Samuel Pasmann, Ilham Variansyah, C. T. Kelley, Ryan G. McClarren
Nuclear Science and Engineering | Volume 199 | Number 1 | April 2025 | Pages S381-S396
Research Article | doi.org/10.1080/00295639.2024.2332007
Articles are hosted by Taylor and Francis Online.
The iterative Quasi–Monte Carlo (iQMC) method is a recently proposed method for neutron transport simulations. iQMC can be viewed as a hybrid between deterministic iterative techniques, Monte Carlo simulation, and Quasi–Monte Carlo techniques. iQMC holds several algorithmic characteristics that make it desirable for high-performance computing environments, including an O(N-1) convergence scheme, a ray-tracing transport sweep, and a highly parallelizable nature similar to analog Monte Carlo. While there are many potential advantages of using iQMC, there are also inherent disadvantages, namely, the spatial discretization error introduced from the use of a mesh across the domain.
This work introduces two significant modifications to iQMC to help reduce the spatial discretization error. The first is an effective source transport sweep, whereby the source strength is updated on the fly via an additional tally.

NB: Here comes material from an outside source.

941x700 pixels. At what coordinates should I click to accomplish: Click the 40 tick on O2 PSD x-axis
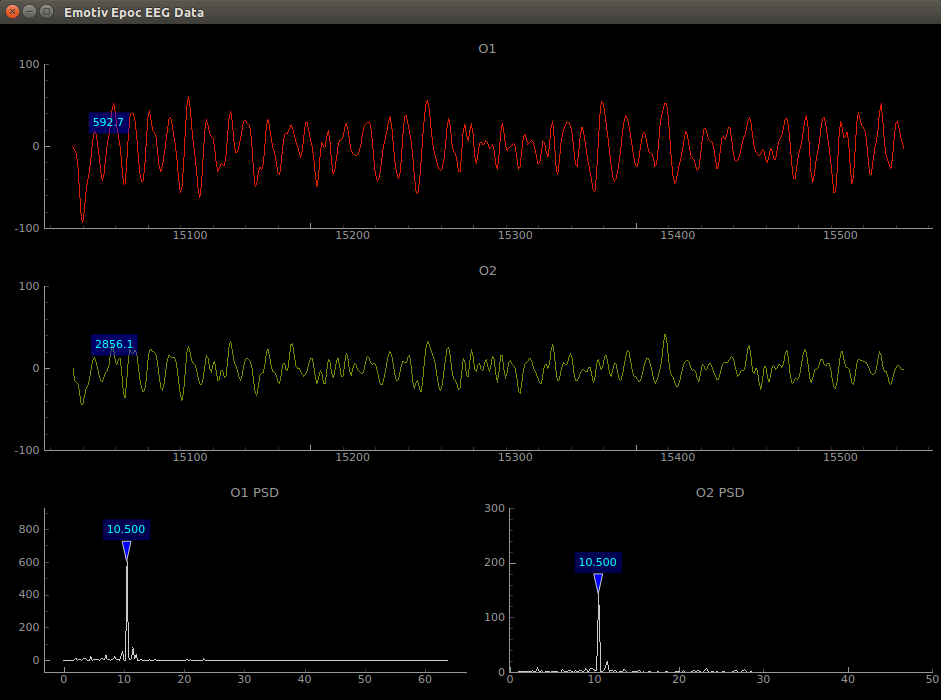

This version of the transport sweep is essentially agnostic to the mesh, material, and geometry. The second is the addition of a history-based linear discontinuous source tilting method. Traditionally, iQMC utilizes a piecewise constant source in each cell of the mesh. However, through the proposed source tilting technique, iQMC can utilize a piecewise linear source in each cell and reduce spatial error without refining the mesh.
Numerical results are presented from the two-dimensional (2-D) C5G7 and Takeda-1 k-eigenvalue benchmark problems. The results show that the history-based source tilting significantly reduces error in global tallies and the eigenvalue solution in both benchmarks. Through the effective source transport sweep and linear source tilting, iQMC was able to converge the eigenvalue from the 2-D C5G7 problem to less than 0.04% error on a uniform Cartesian mesh with only 204 × 204 cells.